Question: Why did you decide to set Promise in the Sunshine Coast? Where will the other books be set?

Tony Cavanaugh: It came to me when I was being tested for a rather embarrassing blood alcohol level reading at the Noosa police station. While I was waiting for the machine to work I asked the middle aged cop if he'd grown up in the area or, like most everyone, came from somewhere else. He told me he came from Melbourne and relocated for the lifestyle. He said he loved the cruisey vibe. I just sort of imagined him and the other cops hanging out by the beach before they came to work and it suddenly hit me: what would happen if there was a really nasty and clever serial killer on the Sunshine Coast? How would the cruisey cops handle it? They'd be out of their depth. I'd lived in different parts of the area for a while and I knew the local terrain pretty well. It's such a mix with Hastings Street and then all these isolated weird parts way up the river. As I started doing the research I realised, like Darian, that the Sunshine Coast would be a terrific place to live if you were a serial killer.

The second book, Dead Girl Sing, is set on the Gold Coast. Darian gets a call to find a young woman. As south-east Queensland is pretty much one long series of beaches and towns, stretching the New South Wales border almost up to Fraser Island, with just a few tracts of rural land in between, I want to make Darian's turf stretch across this whole area. As with Promise, all the other books will also cover his time in Melbourne where he ran the homicide squad. The third book in the series takes us back to the Sunshine Coast where his nemesis The Train Rider will make an unwelcome appearance.


Question: What is the best thing about creating a character like Darian Richards?

Tony Cavanaugh: Being a twerpy sort of guy I like it when Darian cracks heads and snaps bones. Aside from that I enjoyed the freedom of creating a character that is so flawed. He's got a few demons and he's hardly a poster boy for the police force or for private investigators. I loved the freedom of being able to dwell in his thought process - particularly when he works through the angles and how various people are going to respond to his actions. Writing scripts is all about writing action and dialogue - no time for inner thoughts. That was really liberating. I also really enjoyed the terrible burden of righteousness that he has. No matter what he wants to do he'll never be able to step away from hunting down bad guys.


Question: How much of your inspiration comes from real life and real people?

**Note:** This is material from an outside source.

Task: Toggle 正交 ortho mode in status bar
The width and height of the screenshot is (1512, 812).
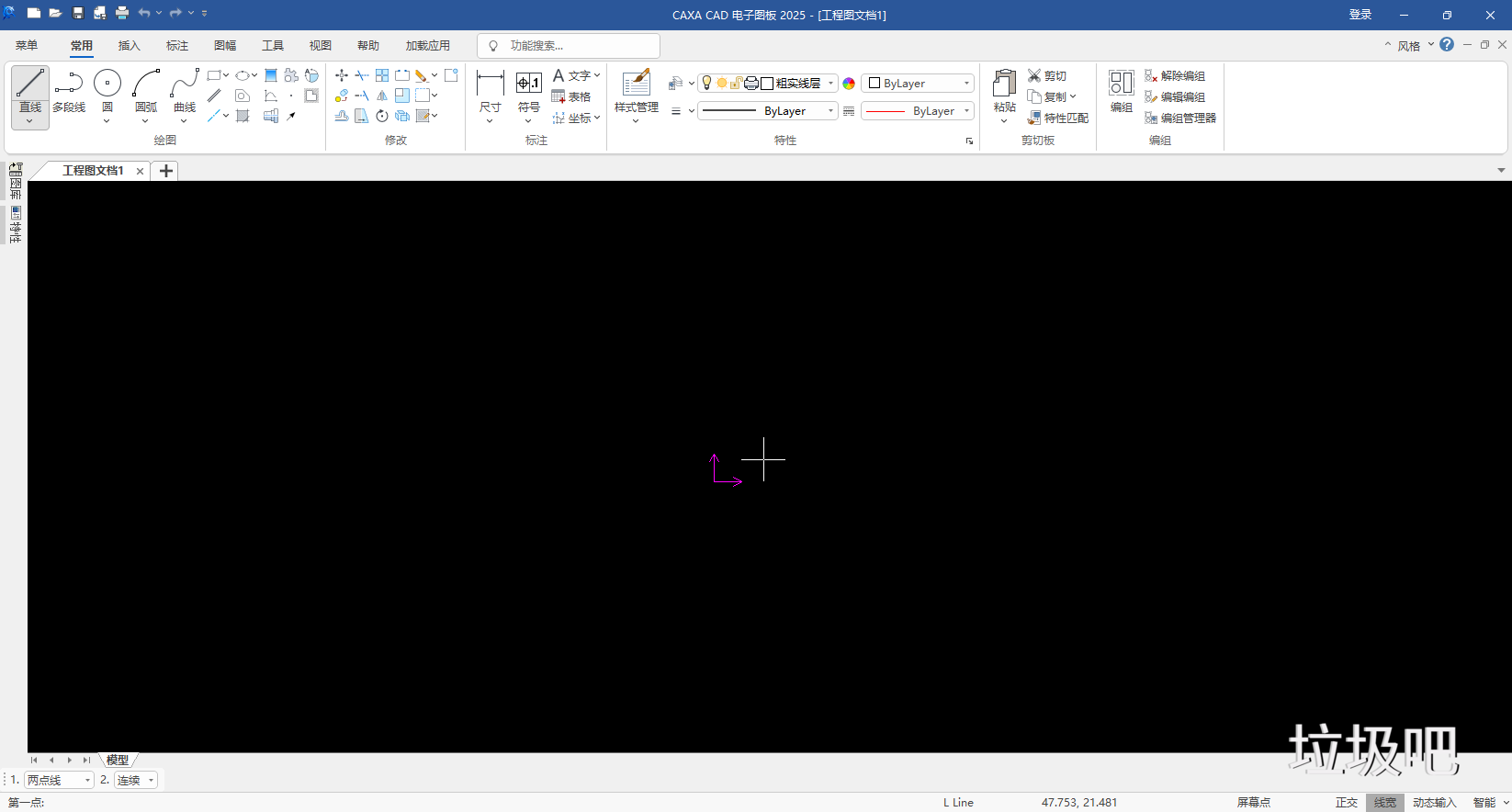Action: pyautogui.click(x=1346, y=802)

Tony Cavanaugh: A lot. That old cliché "the truth is stranger than fiction" is absolutely correct. I found that out when I was doing The Day of the Roses about the Granville train disaster and Through My Eyes about the disappearance of Azaria Chamberlain. With the novel I drew on my experiences with a number of cops, from the Melbourne Arson Squad, to homicide. In particular one of the lead detectives in homicide. Also an FBI-trained profiler. I also did a huge amount of research in the investigative process and, for Winston, on the psychopathic tendencies of killers.


Question: Similar to Darian Richards; do you ever think you'll be able to retire from writing whether that be writing books or for film and television?

Tony Cavanaugh: No. Darian will never be able to leave the gun and stick to sitting on his jetty watching pelicans and I'll never stop writing. I started when I was about 13 and have loved it ever since. I really, really enjoyed the process of writing a novel. It's just you and the publisher and editor. In film and TV it's a room full of people and the name of the game is compromise. I imagine I'll drop dead with a pen in my hand or my fingers hovering over a keyboard.